## BEGIN

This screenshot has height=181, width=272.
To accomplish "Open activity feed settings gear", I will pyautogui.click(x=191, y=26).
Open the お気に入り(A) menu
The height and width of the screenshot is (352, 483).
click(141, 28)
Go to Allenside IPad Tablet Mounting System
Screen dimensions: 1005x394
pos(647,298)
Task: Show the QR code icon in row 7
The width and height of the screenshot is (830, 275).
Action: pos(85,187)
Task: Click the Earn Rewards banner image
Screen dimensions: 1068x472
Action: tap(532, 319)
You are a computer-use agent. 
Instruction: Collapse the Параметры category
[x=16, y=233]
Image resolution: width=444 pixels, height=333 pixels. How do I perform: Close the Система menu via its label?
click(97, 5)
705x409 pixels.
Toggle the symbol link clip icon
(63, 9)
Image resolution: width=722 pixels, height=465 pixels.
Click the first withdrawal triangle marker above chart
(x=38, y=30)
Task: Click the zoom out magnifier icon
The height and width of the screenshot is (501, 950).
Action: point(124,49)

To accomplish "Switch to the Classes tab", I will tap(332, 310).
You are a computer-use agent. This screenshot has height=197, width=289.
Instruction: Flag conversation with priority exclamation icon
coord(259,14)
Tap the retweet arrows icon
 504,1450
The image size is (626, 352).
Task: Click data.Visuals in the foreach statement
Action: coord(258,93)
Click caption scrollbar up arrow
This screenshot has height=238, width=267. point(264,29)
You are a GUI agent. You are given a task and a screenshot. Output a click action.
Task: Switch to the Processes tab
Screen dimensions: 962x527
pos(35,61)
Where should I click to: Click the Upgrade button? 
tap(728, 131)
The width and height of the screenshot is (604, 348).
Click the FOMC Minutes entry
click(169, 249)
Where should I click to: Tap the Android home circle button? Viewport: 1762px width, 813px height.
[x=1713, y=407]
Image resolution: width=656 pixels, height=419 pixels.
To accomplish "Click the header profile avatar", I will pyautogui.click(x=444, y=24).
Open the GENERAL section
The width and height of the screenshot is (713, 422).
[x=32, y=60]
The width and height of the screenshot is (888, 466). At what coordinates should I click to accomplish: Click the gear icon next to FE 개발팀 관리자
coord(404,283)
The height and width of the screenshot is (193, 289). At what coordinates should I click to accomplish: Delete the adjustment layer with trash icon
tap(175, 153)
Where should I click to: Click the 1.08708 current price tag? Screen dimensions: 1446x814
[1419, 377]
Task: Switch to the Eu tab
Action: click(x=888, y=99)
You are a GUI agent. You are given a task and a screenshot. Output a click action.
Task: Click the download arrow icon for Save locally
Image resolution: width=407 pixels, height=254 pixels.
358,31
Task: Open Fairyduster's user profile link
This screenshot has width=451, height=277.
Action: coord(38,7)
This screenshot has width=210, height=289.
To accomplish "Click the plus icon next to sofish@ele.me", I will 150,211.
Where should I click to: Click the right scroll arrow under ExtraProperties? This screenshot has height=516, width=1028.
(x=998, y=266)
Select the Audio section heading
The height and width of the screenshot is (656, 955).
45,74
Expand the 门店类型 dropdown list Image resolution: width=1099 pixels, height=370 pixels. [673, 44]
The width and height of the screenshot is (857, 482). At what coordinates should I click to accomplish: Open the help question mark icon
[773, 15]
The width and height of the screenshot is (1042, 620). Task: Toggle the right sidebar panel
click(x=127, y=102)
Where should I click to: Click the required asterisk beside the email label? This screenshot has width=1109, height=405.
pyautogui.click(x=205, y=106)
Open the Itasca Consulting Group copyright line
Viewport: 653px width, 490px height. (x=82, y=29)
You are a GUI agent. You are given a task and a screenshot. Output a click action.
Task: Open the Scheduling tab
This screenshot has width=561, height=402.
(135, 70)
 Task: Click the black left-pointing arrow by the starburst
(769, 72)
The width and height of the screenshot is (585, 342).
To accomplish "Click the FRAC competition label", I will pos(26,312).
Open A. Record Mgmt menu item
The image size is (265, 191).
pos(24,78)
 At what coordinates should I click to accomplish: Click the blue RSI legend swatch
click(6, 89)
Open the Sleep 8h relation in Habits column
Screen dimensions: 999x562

## END

Please copy out every line of the material above word for word, without changing anything.

This screenshot has height=181, width=272.
To accomplish "Open activity feed settings gear", I will pyautogui.click(x=191, y=26).
Open the お気に入り(A) menu
The height and width of the screenshot is (352, 483).
click(141, 28)
Go to Allenside IPad Tablet Mounting System
Screen dimensions: 1005x394
pos(647,298)
Task: Show the QR code icon in row 7
The width and height of the screenshot is (830, 275).
Action: pos(85,187)
Task: Click the Earn Rewards banner image
Screen dimensions: 1068x472
Action: tap(532, 319)
You are a computer-use agent. 
Instruction: Collapse the Параметры category
[x=16, y=233]
Image resolution: width=444 pixels, height=333 pixels. How do I perform: Close the Система menu via its label?
click(97, 5)
705x409 pixels.
Toggle the symbol link clip icon
(63, 9)
Image resolution: width=722 pixels, height=465 pixels.
Click the first withdrawal triangle marker above chart
(x=38, y=30)
Task: Click the zoom out magnifier icon
The height and width of the screenshot is (501, 950).
Action: point(124,49)

To accomplish "Switch to the Classes tab", I will tap(332, 310).
You are a computer-use agent. This screenshot has height=197, width=289.
Instruction: Flag conversation with priority exclamation icon
coord(259,14)
Tap the retweet arrows icon
 504,1450
The image size is (626, 352).
Task: Click data.Visuals in the foreach statement
Action: coord(258,93)
Click caption scrollbar up arrow
This screenshot has height=238, width=267. point(264,29)
You are a GUI agent. You are given a task and a screenshot. Output a click action.
Task: Switch to the Processes tab
Screen dimensions: 962x527
pos(35,61)
Where should I click to: Click the Upgrade button? 
tap(728, 131)
The width and height of the screenshot is (604, 348).
Click the FOMC Minutes entry
click(169, 249)
Where should I click to: Tap the Android home circle button? Viewport: 1762px width, 813px height.
[x=1713, y=407]
Image resolution: width=656 pixels, height=419 pixels.
To accomplish "Click the header profile avatar", I will pyautogui.click(x=444, y=24).
Open the GENERAL section
The width and height of the screenshot is (713, 422).
[x=32, y=60]
The width and height of the screenshot is (888, 466). At what coordinates should I click to accomplish: Click the gear icon next to FE 개발팀 관리자
coord(404,283)
The height and width of the screenshot is (193, 289). At what coordinates should I click to accomplish: Delete the adjustment layer with trash icon
tap(175, 153)
Where should I click to: Click the 1.08708 current price tag? Screen dimensions: 1446x814
[1419, 377]
Task: Switch to the Eu tab
Action: click(x=888, y=99)
You are a GUI agent. You are given a task and a screenshot. Output a click action.
Task: Click the download arrow icon for Save locally
Image resolution: width=407 pixels, height=254 pixels.
358,31
Task: Open Fairyduster's user profile link
This screenshot has width=451, height=277.
Action: coord(38,7)
This screenshot has width=210, height=289.
To accomplish "Click the plus icon next to sofish@ele.me", I will 150,211.
Where should I click to: Click the right scroll arrow under ExtraProperties? This screenshot has height=516, width=1028.
(x=998, y=266)
Select the Audio section heading
The height and width of the screenshot is (656, 955).
45,74
Expand the 门店类型 dropdown list Image resolution: width=1099 pixels, height=370 pixels. [673, 44]
The width and height of the screenshot is (857, 482). At what coordinates should I click to accomplish: Open the help question mark icon
[773, 15]
The width and height of the screenshot is (1042, 620). Task: Toggle the right sidebar panel
click(x=127, y=102)
Where should I click to: Click the required asterisk beside the email label? This screenshot has width=1109, height=405.
pyautogui.click(x=205, y=106)
Open the Itasca Consulting Group copyright line
Viewport: 653px width, 490px height. (x=82, y=29)
You are a GUI agent. You are given a task and a screenshot. Output a click action.
Task: Open the Scheduling tab
This screenshot has width=561, height=402.
(135, 70)
 Task: Click the black left-pointing arrow by the starburst
(769, 72)
The width and height of the screenshot is (585, 342).
To accomplish "Click the FRAC competition label", I will pos(26,312).
Open A. Record Mgmt menu item
The image size is (265, 191).
pos(24,78)
 At what coordinates should I click to accomplish: Click the blue RSI legend swatch
click(6, 89)
Open the Sleep 8h relation in Habits column
Screen dimensions: 999x562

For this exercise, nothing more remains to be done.